» About this task
Your task is to copy the stretch of lines in the records below that begins with the line containing "Photos 2014 (141, 373)" and ends with the line containing "http://wwaprocard.com (719, 1053)", exactly as written, with nothing added.

Stored data
==================================================

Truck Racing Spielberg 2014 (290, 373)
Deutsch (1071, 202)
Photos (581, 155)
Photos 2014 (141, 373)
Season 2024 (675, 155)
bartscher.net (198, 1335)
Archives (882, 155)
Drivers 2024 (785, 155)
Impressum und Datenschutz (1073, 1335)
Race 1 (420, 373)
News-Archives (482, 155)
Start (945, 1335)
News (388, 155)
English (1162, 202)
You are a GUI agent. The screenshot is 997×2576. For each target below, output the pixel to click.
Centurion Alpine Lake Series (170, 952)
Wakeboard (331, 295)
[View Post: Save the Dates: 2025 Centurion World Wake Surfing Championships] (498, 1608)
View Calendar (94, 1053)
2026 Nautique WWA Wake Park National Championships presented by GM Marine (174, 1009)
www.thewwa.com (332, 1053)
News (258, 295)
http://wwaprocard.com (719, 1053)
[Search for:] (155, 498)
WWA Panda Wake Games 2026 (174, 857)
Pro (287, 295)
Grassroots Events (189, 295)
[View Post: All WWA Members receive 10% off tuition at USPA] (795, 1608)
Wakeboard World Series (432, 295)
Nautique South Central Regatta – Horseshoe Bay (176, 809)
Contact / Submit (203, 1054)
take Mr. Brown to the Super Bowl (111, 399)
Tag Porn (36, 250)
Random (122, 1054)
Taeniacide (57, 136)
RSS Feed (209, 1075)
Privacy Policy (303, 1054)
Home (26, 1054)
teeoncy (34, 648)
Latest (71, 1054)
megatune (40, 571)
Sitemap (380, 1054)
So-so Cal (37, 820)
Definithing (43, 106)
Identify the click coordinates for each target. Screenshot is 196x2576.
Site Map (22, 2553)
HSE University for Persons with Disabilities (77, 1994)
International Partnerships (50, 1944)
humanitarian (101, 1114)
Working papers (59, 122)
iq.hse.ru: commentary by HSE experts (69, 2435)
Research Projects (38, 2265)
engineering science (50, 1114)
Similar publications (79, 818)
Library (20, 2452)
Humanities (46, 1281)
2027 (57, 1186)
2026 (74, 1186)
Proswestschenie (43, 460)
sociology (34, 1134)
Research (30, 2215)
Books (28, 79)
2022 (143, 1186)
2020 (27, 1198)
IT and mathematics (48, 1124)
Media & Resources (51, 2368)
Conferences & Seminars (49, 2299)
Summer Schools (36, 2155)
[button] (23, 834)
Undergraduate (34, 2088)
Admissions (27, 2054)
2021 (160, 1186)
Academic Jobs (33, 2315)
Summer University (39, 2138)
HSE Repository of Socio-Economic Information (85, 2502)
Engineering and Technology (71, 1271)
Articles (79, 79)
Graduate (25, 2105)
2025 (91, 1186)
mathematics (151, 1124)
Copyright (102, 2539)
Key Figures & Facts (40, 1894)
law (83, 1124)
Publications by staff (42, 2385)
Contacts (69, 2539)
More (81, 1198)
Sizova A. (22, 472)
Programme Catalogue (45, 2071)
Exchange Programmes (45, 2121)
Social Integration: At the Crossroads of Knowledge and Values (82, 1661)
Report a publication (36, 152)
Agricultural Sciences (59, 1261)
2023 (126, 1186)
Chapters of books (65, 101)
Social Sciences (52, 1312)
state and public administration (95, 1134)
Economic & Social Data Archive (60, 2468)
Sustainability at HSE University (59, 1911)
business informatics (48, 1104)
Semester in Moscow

==================================================

» Answer to the problem
Photos 2014 (141, 373)
Season 2024 (675, 155)
bartscher.net (198, 1335)
Archives (882, 155)
Drivers 2024 (785, 155)
Impressum und Datenschutz (1073, 1335)
Race 1 (420, 373)
News-Archives (482, 155)
Start (945, 1335)
News (388, 155)
English (1162, 202)
You are a GUI agent. The screenshot is 997×2576. For each target below, output the pixel to click.
Centurion Alpine Lake Series (170, 952)
Wakeboard (331, 295)
[View Post: Save the Dates: 2025 Centurion World Wake Surfing Championships] (498, 1608)
View Calendar (94, 1053)
2026 Nautique WWA Wake Park National Championships presented by GM Marine (174, 1009)
www.thewwa.com (332, 1053)
News (258, 295)
http://wwaprocard.com (719, 1053)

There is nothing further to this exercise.